The Department of Health and Human Services (HHS) announced it will enact a new policy requiring placebo-controlled trials for all new vaccines.
The Washington Post reported on May 1 that HHS sent the outlet a statement that said, in part, “All new vaccines will undergo safety testing in placebo-controlled trials prior to licensure—a radical departure from past practices.”
Placebo testing has long been the gold standard for safety testing of pharmaceutical products. Vaccines in current use have generally been tested against a control of another vaccine consisting of some of the ingredients used in the manufacture of the vaccine being tested, often including additives known as adjuvants to increase the drug’s potency.
Placebo Substitutes
“Until now, many vaccines—particularly those on the Centers for Disease Control and Prevention childhood immunization schedule—were licensed without being tested against an inert placebo,” said Maryanne Demasi, Ph.D., Australian investigative journalist.
“Instead of being compared to a neutral substance, they were often tested against another vaccine or an active ingredient, such as an aluminum adjuvant—making it nearly impossible to isolate genuine safety signals,” said Demasi.
“This approach defies basic scientific principles,” said Demasi. “An inert placebo group is essential to determine whether an adverse event is caused by the vaccine or would have occurred regardless. These vaccines are administered to perfectly healthy children, which means the safety threshold must be exceptionally high. Yet regulators have routinely accepted comparisons that obscure potential harms rather than clarify them.”
Implicit Admission of Failure
Demasi says criticism of the HHS statement, as reported by The Washington Post, reveals a “deep resistance to scientific transparency” and shows “deeply entrenched assumptions” that have allowed vaccines to evade the safety scrutiny required of other drugs.
“Paul Offit, co-inventor of a rotavirus vaccine and frequent media spokesperson on vaccine safety, warned, ‘You are watching the gradual dissolution of the vaccine infrastructure in this country. The goal is to make vaccines less available and less affordable,’” said Demasi.
That admission by Offit is a red flag, says Demasi.
“Let me be blunt: if your ‘infrastructure’ depends on avoiding gold-standard safety trials, then perhaps it deserves what’s coming,” said Demasi. “Offit’s statement isn’t a defense of science or public health; it’s an admission that the system cannot withstand scrutiny. He’s effectively arguing that vaccines must remain exempt from proper testing to stay commercially viable.”
Ethical Concerns
Driving the new policy is the idea that many adverse effects of new vaccines may not be observed if they are tested only against existing vaccines or adjuvants, as is generally the case with the vaccines in the childhood vaccine schedule.
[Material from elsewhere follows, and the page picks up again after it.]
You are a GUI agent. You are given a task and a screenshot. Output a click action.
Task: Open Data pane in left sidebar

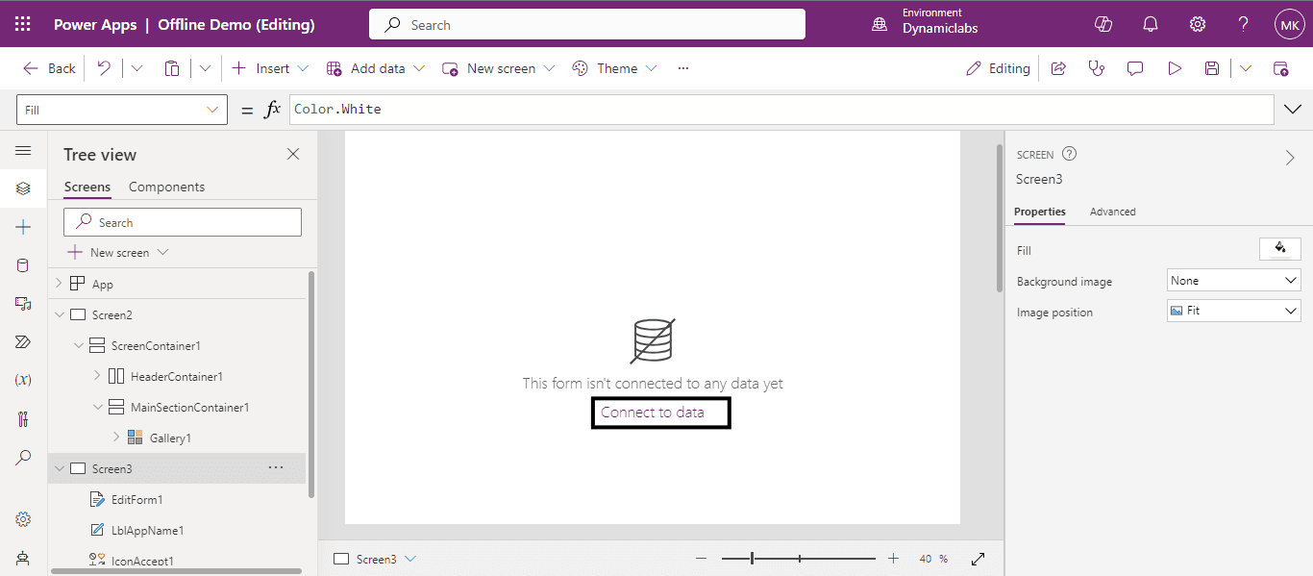pos(23,265)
Using a different vaccine as a control in a study group fails to provide a true control, nor does it protect the test subject against the disease for which it is being tested, says Jane Orient, M.D., executive director of the Association of American Physicians and Surgeons.
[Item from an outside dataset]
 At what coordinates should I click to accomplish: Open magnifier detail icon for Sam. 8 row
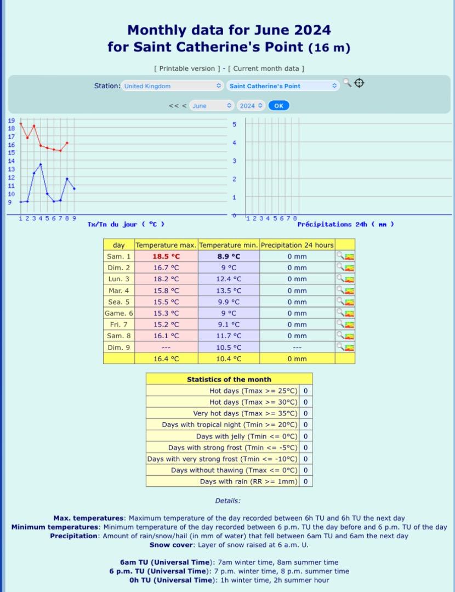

“They claim it is ‘unethical’ to deprive a subject in a study of a vaccine, but I don’t see how giving a different vaccine responds to that,” said Orient. “It is interesting to compare adverse effects of the new vaccine vs. the supposedly safe control. They may be about the same and very high compared with what saline would give.”
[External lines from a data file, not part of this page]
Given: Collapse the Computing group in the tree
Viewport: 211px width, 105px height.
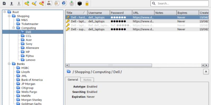Looking at the screenshot, I should click(13, 28).
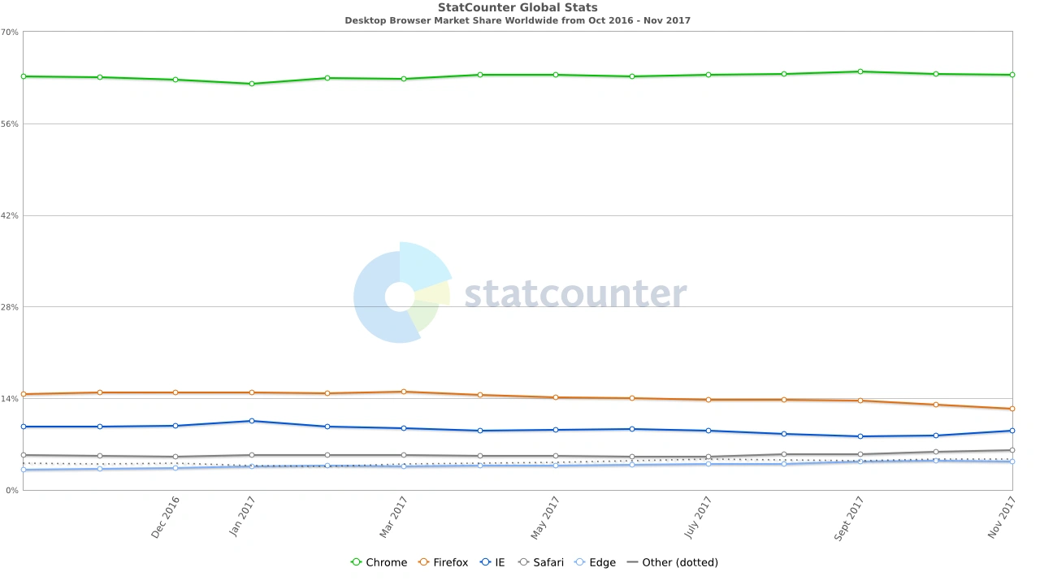1040x585 pixels.
Task: Click Safari data point at Nov 2017
Action: point(1012,450)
Using an adjuvant as a substitute for a placebo does not reveal the safety of a product if the adjuvant itself carries potential side effects, says Orient.
“Gardasil was supposedly tested against saline, but one subject got a very serious reaction: the placebo turned out not to be saline but rather the new adjuvant, which deliberately inflames the immune system,” said Orient. “Adjuvants, usually aluminum, are not well-tested and are much more reactogenic than the antigens, which don’t work well or are needed in much larger—and expensive—quantities without the adjuvant.”
Risk-Benefit Neglect
Given all these problems, rushing a vaccine into production using such shortcuts may cause more problems than it solves, says Orient
“Risks from a future pandemic are hypothetical, and vaccines are not very good in pandemics anyway,” said Orient. “Some say you should never vaccinate into an active pandemic. Risks to healthy experimental subjects are real, and there may be no benefit.”
Watching the Watchmen
With objections against the policy by individuals such as former FDA advisory board member Offit and Michael Osterholm, a University of Minnesota infectious-disease expert who served on President Joe Biden’s transition team being widely reported, Orient and others supporting full testing to ensure safety say it is a sign of the revolving door between regulators and the industries they oversee, a practice that can put the public at risk.
“Regulatory capture is a real issue,” said Orient. “Paul Offit is heavily conflicted, in my opinion. Most vaccines in the schedule are for currently rare diseases. Some are not readily transmissible and/or are treatable and/or preventable with post-exposure antibiotic prophylaxis.
“We need to work much harder on finding treatments,” said Orient. “Investigating repurposed drugs is the most efficient method. Better to treat people who are sick than to inject the whole population, who might never get sick but could suffer harm from a vaccine.”
Kevin Stone ([email protected]) writes from Arlington, Texas.